■ Source data:
------------------------------------

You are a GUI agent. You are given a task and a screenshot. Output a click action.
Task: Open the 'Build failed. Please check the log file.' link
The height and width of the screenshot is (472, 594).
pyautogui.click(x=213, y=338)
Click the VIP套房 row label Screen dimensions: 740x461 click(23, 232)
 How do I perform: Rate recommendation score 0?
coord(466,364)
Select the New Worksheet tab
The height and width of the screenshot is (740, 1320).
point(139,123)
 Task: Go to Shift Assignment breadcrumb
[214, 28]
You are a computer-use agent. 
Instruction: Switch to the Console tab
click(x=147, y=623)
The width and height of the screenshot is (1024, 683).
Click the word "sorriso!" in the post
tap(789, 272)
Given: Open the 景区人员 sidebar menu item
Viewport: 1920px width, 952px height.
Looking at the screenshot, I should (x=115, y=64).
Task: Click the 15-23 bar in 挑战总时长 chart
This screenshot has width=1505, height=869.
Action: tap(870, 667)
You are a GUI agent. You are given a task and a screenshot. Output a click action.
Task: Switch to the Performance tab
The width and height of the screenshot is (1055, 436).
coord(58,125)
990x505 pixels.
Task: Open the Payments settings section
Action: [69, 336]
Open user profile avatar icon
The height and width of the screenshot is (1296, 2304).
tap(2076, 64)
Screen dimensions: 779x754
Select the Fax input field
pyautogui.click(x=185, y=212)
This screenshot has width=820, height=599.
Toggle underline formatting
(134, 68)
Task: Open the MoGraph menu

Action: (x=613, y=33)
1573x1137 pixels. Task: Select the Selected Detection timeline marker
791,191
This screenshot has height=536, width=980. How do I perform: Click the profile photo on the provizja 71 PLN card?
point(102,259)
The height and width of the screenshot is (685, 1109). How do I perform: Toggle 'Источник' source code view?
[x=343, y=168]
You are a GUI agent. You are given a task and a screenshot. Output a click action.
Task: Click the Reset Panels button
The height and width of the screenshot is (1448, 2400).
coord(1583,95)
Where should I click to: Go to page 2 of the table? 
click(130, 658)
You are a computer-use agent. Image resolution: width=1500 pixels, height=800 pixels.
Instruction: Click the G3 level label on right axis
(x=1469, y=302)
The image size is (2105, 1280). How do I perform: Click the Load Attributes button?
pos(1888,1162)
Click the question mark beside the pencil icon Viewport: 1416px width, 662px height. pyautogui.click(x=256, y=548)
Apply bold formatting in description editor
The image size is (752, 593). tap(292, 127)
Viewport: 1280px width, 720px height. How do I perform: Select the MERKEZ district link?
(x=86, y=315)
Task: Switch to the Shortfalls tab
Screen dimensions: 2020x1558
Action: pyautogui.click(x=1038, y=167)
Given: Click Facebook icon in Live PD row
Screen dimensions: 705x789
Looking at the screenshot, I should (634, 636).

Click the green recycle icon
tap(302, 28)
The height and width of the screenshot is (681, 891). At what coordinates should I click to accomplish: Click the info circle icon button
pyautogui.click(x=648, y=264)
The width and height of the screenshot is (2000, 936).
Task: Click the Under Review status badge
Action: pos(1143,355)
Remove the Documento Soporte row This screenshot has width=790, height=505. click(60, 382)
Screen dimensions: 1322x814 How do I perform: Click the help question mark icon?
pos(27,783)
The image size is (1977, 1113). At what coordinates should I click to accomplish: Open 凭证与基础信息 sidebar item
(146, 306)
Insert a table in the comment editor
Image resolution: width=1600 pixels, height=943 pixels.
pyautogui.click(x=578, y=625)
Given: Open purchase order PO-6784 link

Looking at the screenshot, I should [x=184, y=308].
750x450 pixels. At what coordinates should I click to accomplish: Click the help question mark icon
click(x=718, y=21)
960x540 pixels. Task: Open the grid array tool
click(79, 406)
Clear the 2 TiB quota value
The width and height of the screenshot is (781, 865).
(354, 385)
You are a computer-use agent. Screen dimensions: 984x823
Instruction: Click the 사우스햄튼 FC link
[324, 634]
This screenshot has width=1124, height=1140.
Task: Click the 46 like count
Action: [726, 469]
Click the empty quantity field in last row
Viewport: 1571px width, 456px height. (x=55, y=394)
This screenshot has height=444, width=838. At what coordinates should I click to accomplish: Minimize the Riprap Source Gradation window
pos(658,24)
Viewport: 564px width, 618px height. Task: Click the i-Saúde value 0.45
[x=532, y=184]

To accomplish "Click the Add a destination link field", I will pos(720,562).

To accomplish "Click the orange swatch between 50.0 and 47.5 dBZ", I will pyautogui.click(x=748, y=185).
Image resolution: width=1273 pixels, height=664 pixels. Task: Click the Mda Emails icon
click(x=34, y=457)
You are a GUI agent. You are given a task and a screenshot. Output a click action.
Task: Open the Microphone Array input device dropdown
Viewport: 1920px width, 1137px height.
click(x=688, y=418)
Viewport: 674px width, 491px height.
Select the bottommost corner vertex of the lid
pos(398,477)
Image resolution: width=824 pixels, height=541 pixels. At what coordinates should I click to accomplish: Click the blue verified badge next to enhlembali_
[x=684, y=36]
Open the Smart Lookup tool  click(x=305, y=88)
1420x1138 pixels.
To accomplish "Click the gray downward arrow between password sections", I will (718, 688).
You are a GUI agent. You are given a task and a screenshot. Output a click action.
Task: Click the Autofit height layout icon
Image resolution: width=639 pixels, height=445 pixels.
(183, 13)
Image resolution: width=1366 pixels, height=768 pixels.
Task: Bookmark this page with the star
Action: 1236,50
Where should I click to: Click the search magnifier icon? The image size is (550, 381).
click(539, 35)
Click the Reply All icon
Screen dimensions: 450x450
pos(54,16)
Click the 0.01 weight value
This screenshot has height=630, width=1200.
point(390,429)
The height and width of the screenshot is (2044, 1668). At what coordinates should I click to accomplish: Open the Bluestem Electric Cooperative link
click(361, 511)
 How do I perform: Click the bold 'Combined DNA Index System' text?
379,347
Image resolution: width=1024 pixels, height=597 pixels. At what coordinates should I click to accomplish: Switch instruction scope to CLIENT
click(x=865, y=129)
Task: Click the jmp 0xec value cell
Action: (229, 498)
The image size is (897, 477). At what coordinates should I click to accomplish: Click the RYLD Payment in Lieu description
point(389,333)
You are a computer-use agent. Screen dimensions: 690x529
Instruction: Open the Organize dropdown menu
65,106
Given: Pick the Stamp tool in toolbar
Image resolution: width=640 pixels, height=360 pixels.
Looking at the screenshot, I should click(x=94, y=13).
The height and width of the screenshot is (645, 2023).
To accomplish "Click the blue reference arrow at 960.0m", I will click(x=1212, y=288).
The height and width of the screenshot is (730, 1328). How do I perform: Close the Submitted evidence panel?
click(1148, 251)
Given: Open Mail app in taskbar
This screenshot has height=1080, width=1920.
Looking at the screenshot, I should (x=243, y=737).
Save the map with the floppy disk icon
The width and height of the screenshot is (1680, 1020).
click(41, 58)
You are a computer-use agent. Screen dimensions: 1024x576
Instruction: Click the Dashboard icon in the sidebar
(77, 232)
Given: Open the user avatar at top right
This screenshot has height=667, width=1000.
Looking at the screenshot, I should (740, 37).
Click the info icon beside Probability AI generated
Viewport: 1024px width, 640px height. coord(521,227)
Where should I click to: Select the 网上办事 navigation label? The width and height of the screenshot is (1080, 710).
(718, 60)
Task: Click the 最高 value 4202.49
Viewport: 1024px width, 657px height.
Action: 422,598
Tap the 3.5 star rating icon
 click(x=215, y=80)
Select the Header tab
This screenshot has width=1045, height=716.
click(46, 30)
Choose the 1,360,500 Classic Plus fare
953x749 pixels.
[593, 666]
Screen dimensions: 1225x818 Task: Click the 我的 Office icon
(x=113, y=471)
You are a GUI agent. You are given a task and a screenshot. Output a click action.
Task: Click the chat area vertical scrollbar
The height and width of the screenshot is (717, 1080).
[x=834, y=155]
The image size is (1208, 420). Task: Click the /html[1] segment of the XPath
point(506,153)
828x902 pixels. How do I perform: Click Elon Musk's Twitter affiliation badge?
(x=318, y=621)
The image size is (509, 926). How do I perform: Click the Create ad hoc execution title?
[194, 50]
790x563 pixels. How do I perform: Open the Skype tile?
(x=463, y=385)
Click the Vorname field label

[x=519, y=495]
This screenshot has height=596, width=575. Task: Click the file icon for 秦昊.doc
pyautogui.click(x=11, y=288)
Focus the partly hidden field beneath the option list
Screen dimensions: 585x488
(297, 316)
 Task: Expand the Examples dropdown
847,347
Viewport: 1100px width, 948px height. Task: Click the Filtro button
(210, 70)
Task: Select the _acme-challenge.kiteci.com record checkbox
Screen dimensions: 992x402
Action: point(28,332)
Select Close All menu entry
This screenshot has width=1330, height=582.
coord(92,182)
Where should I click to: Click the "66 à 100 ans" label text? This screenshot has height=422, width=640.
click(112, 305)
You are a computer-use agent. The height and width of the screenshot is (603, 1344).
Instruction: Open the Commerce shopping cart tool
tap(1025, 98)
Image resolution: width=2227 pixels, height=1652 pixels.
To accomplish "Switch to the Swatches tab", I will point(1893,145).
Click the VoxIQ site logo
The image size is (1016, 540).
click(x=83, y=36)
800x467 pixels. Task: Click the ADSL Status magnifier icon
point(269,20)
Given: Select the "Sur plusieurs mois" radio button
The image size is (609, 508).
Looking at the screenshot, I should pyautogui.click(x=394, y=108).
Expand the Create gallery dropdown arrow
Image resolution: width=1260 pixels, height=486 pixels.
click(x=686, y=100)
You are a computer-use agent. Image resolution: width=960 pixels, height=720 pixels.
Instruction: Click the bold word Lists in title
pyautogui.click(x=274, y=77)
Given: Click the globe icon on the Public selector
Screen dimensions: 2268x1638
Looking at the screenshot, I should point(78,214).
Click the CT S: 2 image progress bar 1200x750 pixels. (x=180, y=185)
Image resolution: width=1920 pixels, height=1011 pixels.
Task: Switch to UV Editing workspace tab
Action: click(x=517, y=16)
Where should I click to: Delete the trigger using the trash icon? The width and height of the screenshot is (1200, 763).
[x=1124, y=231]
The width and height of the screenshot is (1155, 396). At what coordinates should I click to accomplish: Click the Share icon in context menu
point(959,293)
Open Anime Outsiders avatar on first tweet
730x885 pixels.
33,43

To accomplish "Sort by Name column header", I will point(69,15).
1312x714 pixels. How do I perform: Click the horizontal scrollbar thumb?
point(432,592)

------------------------------------

■ Given instruction: Reproduce the rows starting at the line containing "The image size is (1977, 1113)." and ending at the line containing "click(x=34, y=457)", swapping "accomplish" for "achieve" and leaving everything else unchanged.

■ Task solution:
The image size is (1977, 1113). At what coordinates should I click to achieve: Open 凭证与基础信息 sidebar item
(146, 306)
Insert a table in the comment editor
Image resolution: width=1600 pixels, height=943 pixels.
pyautogui.click(x=578, y=625)
Given: Open purchase order PO-6784 link

Looking at the screenshot, I should [x=184, y=308].
750x450 pixels. At what coordinates should I click to achieve: Click the help question mark icon
click(x=718, y=21)
960x540 pixels. Task: Open the grid array tool
click(79, 406)
Clear the 2 TiB quota value
The width and height of the screenshot is (781, 865).
(354, 385)
You are a computer-use agent. Screen dimensions: 984x823
Instruction: Click the 사우스햄튼 FC link
[324, 634]
This screenshot has width=1124, height=1140.
Task: Click the 46 like count
Action: [726, 469]
Click the empty quantity field in last row
Viewport: 1571px width, 456px height. (x=55, y=394)
This screenshot has height=444, width=838. At what coordinates should I click to achieve: Minimize the Riprap Source Gradation window
pos(658,24)
Viewport: 564px width, 618px height. Task: Click the i-Saúde value 0.45
[x=532, y=184]

To achieve "Click the Add a destination link field", I will pos(720,562).

To achieve "Click the orange swatch between 50.0 and 47.5 dBZ", I will pyautogui.click(x=748, y=185).
Image resolution: width=1273 pixels, height=664 pixels. Task: Click the Mda Emails icon
click(x=34, y=457)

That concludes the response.